Immersion cooling technology, which involves completely immersing electronics in a chemically inert fluid, offers benefits that no CFO can pass by. The ability to reduce the total cost of ownership by nearly 40 per cent is due to the radical simplification of the infrastructure. Doing away with huge chillers, complex air supply systems and costly air cleanliness allows for a drastic increase in server packing density. In this new reality, a smaller server room footprint can offer many times more computing power, which, in the face of rising land prices and limited power allocations in hubs such as Frankfurt and London, is the ‘to be or not to be’ of many investments.

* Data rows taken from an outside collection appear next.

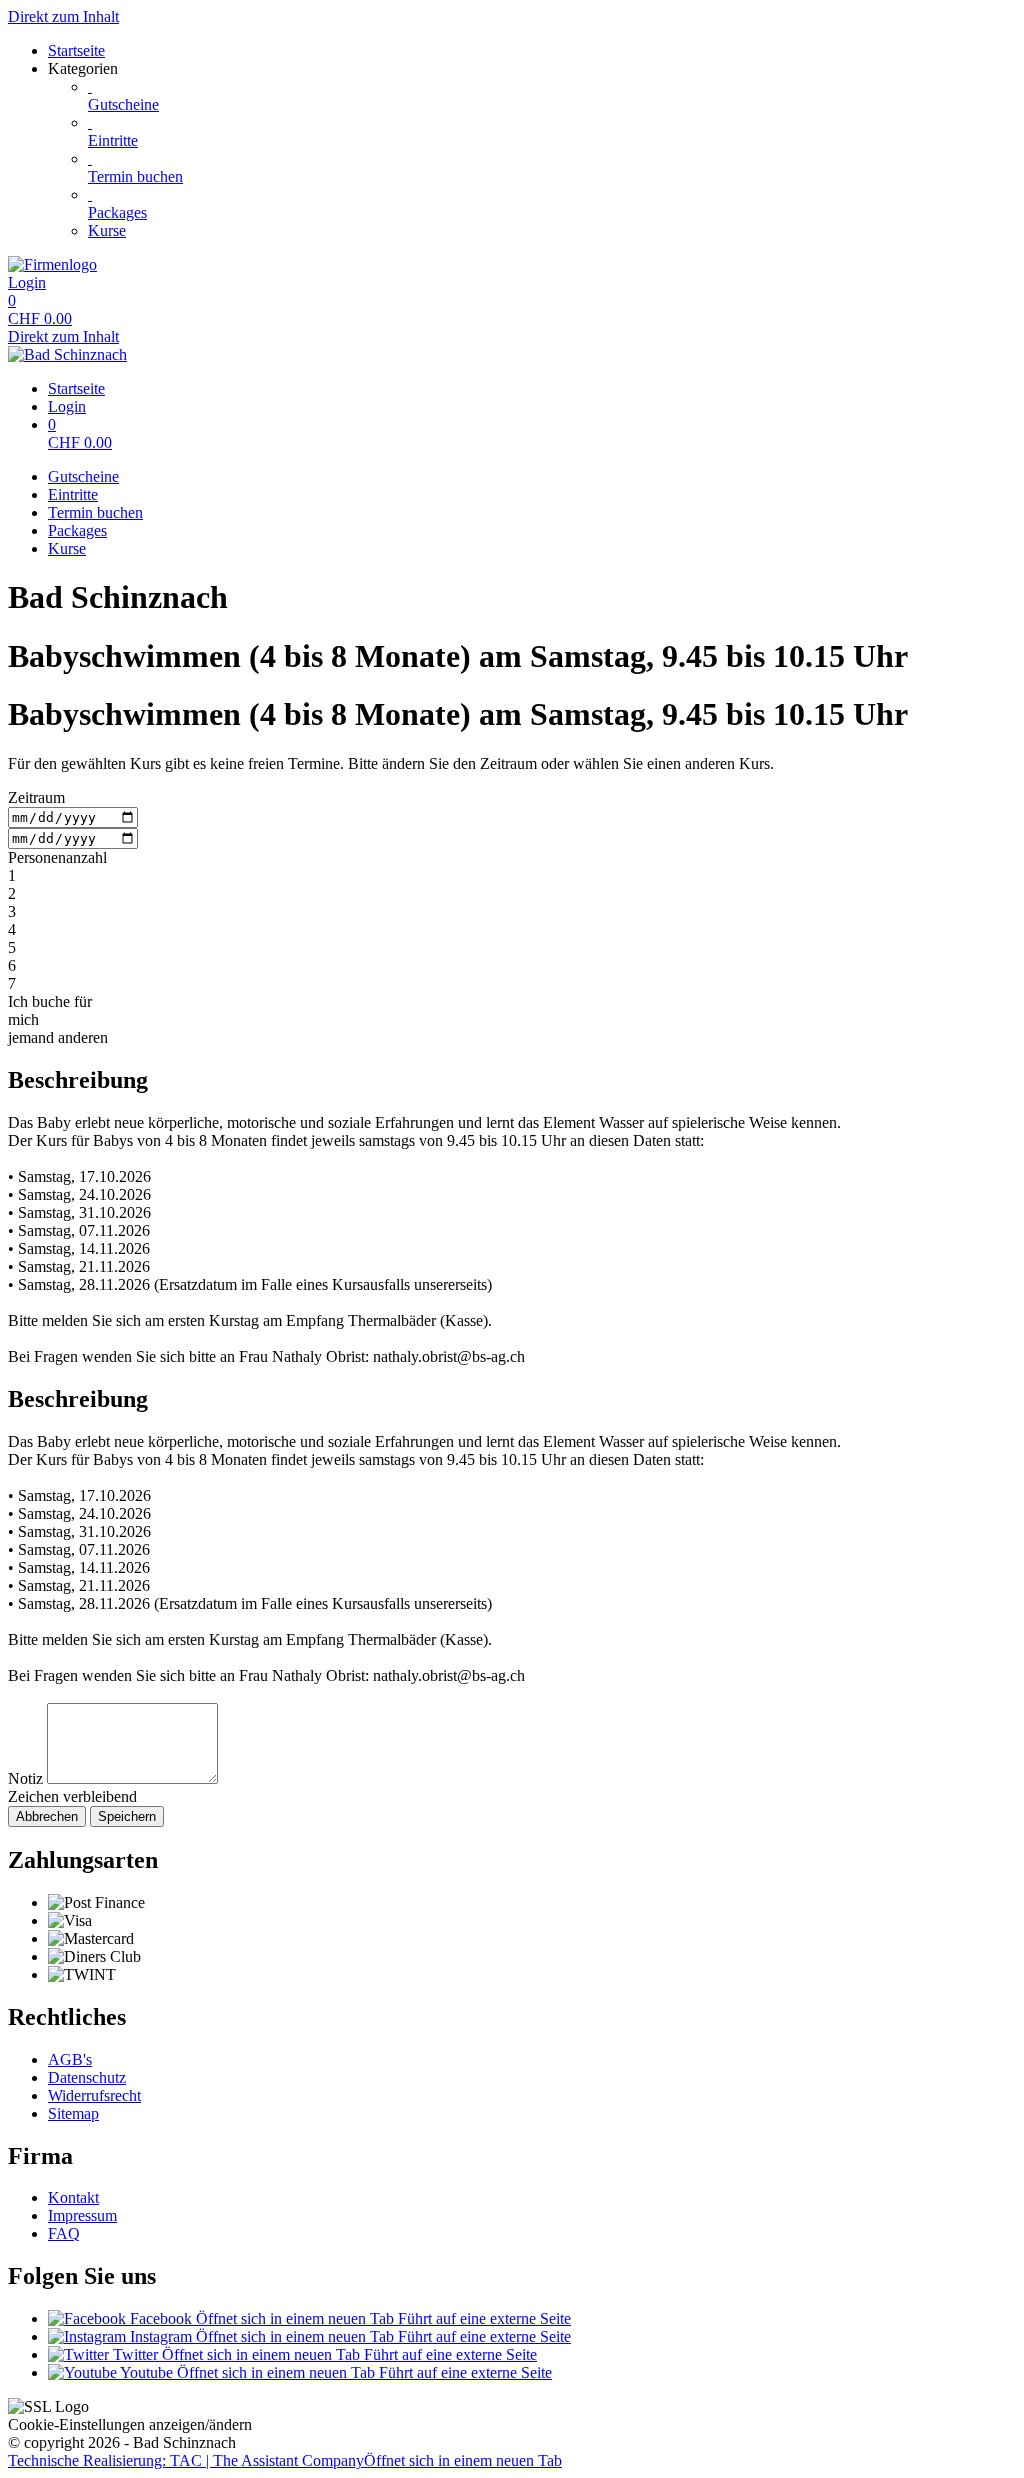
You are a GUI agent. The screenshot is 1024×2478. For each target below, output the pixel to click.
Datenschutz (87, 2077)
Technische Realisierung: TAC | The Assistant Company (285, 2460)
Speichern (127, 1816)
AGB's (70, 2059)
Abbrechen (47, 1816)
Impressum (82, 2215)
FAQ (64, 2233)
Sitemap (73, 2113)
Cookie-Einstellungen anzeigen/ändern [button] (130, 2424)
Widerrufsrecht (94, 2095)
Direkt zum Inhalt (63, 16)
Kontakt (73, 2197)
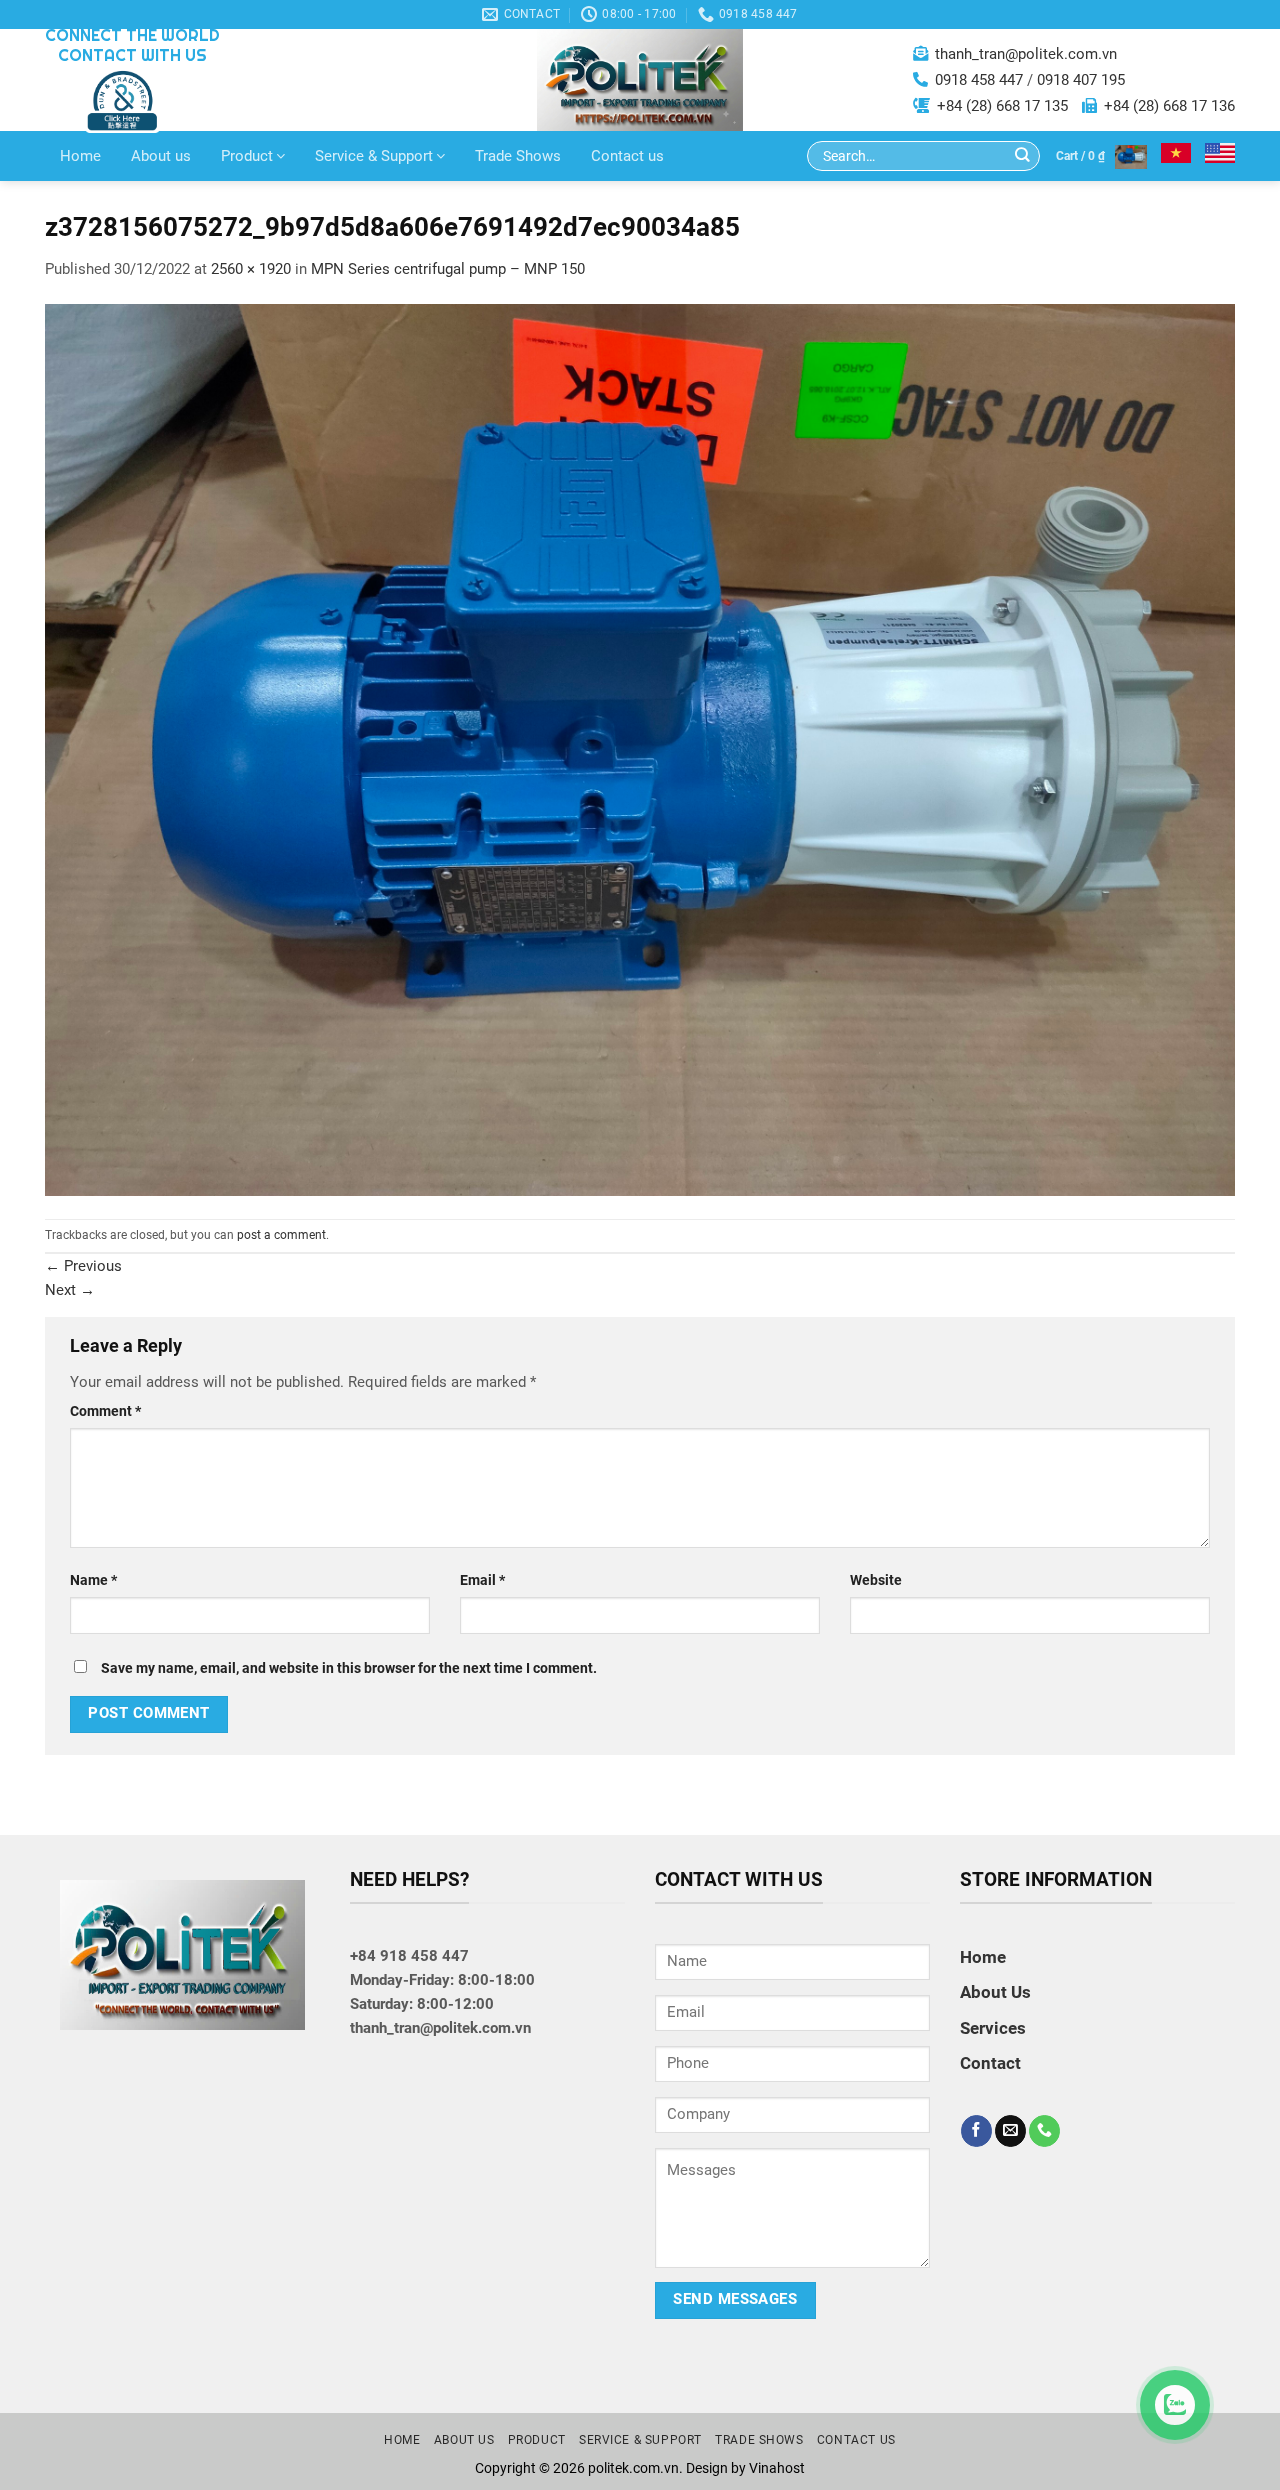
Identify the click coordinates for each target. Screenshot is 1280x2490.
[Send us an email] (1010, 2131)
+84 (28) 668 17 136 (1169, 106)
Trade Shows (518, 156)
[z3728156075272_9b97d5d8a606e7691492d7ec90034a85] (640, 749)
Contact (990, 2063)
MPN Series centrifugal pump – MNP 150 (448, 269)
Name (93, 1580)
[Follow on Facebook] (976, 2131)
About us (161, 156)
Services (993, 2028)
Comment (105, 1411)
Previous (83, 1266)
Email (482, 1580)
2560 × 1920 (251, 269)
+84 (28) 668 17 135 (1002, 106)
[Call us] (1044, 2131)
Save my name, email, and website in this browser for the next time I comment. (349, 1668)
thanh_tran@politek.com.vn (1026, 54)
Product (247, 156)
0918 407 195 (1081, 80)
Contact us (627, 156)
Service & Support (374, 156)
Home (80, 156)
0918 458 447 (979, 80)
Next (70, 1290)
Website (876, 1580)
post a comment (281, 1235)
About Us (995, 1992)
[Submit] (1022, 156)
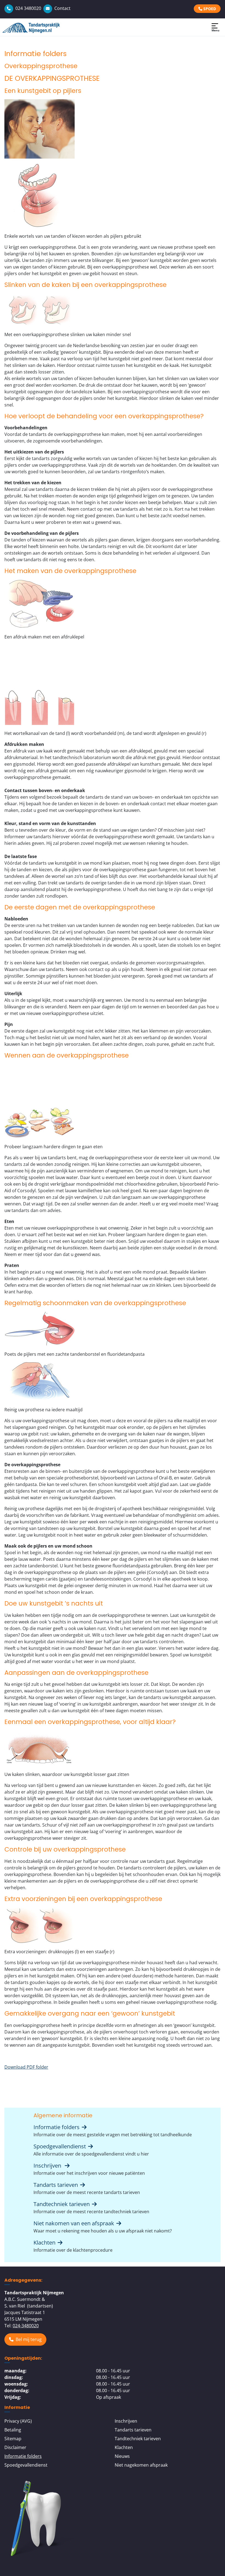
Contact (62, 8)
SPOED (209, 8)
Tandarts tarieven (56, 2184)
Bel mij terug (29, 2339)
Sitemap (12, 2439)
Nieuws (122, 2456)
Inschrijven (48, 2165)
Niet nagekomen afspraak (141, 2465)
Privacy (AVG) (18, 2421)
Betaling (12, 2430)
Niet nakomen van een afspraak (74, 2223)
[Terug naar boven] (215, 2566)
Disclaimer (15, 2447)
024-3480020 (26, 2326)
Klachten (45, 2242)
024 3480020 (28, 8)
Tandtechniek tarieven (62, 2204)
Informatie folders (57, 2127)
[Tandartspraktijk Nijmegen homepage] (38, 27)
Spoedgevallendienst (60, 2146)
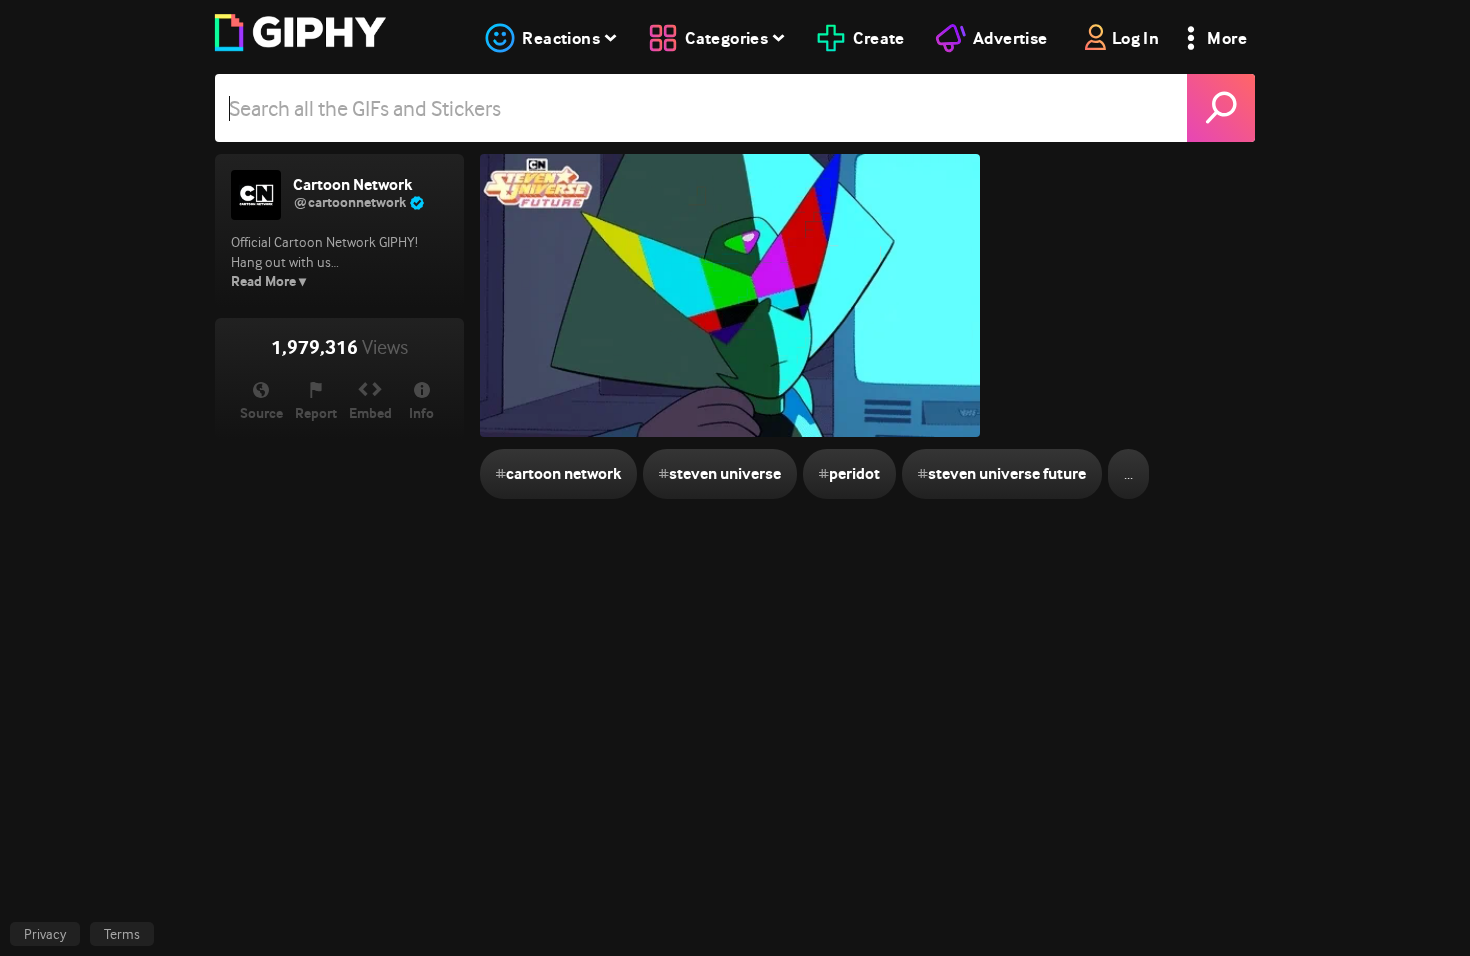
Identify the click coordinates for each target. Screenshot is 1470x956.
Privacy (45, 934)
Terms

Market consolidation, manifested for example by Vertiv’s acquisition of CoolTera, confirms the trend towards comprehensiveness. Today’s business is looking for integrated thermal management systems that are able to adapt to the changing load generated by AI in real time. Intelligent thermal monitoring allows resources to be dynamically redeployed and failures to be prevented before safety systems register that critical parameters have been exceeded.
Cool calculation: ROI hidden in the flows
Analysing the return on investment in modern cooling systems requires going beyond the simple time horizon of one fiscal year. While the capital outlay for liquid technology may seem higher than traditional solutions, its impact on the life of IT equipment cannot be overstated. The absence of vibration generated by thousands of fans, the elimination of humidity-induced corrosion and temperature stability mean that expensive silicon chips can run longer and more efficiently. Extending the lifecycle of the infrastructure becomes an important strategic asset, especially when the availability of the latest chips is limited by supply chains.
Attention must also be paid to the operational aspect of the computing density itself. Modern data centres designed for AI must be ready to handle server racks consuming up to 100 kW of power. With such parameters, traditional air cooling simply does not physically fit into the machine hall – it would require ventilation ducts with cross-sections that would not allow for efficient space management. Liquid cooling therefore allows projects to be realised that would have been technically unfeasible with the old model.
The intellect needs peace and quiet
It is safe to say that the future of artificial intelligence is being forged not only in software labs, but above all in the silence of liquid-immersed server rooms. The market, which is expected to be worth close to $43 billion by 2030, is no longer just a back-office for the IT industry, but an important accelerator of it.
There is a lesson here about the need to re-evaluate infrastructure foundations from the perspective of business leaders. The most powerful digital intellect needs conditions to work that only advanced thermal engineering can provide. The cool serenity of the processors becomes the guarantor of business continuity and the key to profitability.
The question therefore remains as to how well prepared the current infrastructure strategies are for the coming years. Do they take into account the fact that in a digital world, the highest form of sophistication is now becoming the ability to keep a low profile in the hottest moments of a technological revolution? The answer to this question will define the balance of power in the economy of the coming decade.